Uma jovem trans de 18 anos, identificada como Ryana, morreu após ser estrangulada por um motorista de aplicativo em Luís Eduardo Magalhães, no oeste da Bahia, na noite de sábado (6). Segundo autoridades locais, o suspeito, de 19 anos, levou o corpo até a delegacia, relatou o que ocorreu e acabou liberado depois de alegar que agiu em legítima defesa.

De acordo com a Polícia Civil, o motorista confirmou que havia contratado a vítima para um programa. Ryana morava em Barreiras, a cerca de 90 km do município onde o crime aconteceu. Depois do encontro, os dois seguiram no carro do suspeito e, durante o trajeto, houve uma discussão.

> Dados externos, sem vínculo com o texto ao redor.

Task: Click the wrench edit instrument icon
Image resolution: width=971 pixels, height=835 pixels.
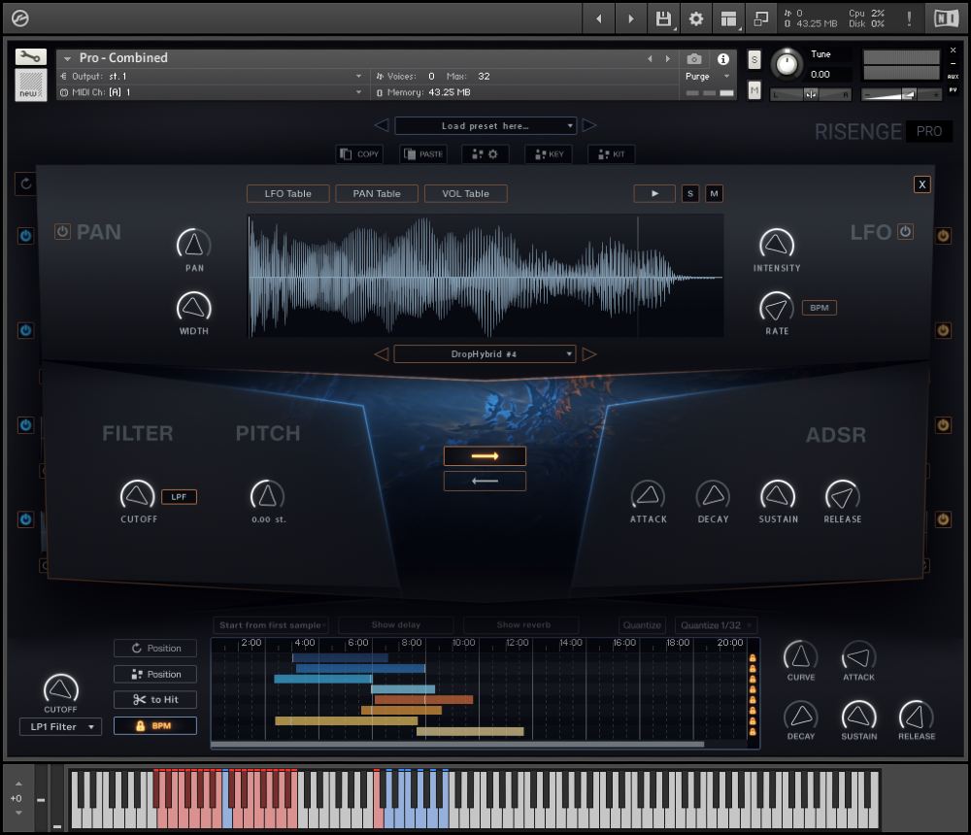Action: (x=31, y=57)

O homem afirmou em depoimento que a jovem o ameaçou, dizendo que poderia expor o programa e acusá-lo de estupro. Ele declarou ter se defendido quando pensou que Ryana pegaria algo na bolsa. Nesse momento, aplicou o golpe de estrangulamento conhecido como “mata-leão”.

Após o episódio, o motorista foi à delegacia pedir ajuda. Uma equipe do Samu chegou a ser acionada, mas a vítima já estava sem vida. A Polícia Civil informou que o suspeito não permaneceu preso porque se apresentou voluntariamente e confessou o ato, o que, segundo o órgão, justifica a libertação inicial enquanto o caso segue sob investigação em Luís Eduardo Magalhães.

Agora, a polícia apura as circunstâncias do crime, incluindo a versão de legítima defesa apresentada pelo agressor, além de avaliar se houve motivação transfóbica. O procedimento segue em andamento, e novas oitivas devem ocorrer nos próximos dias.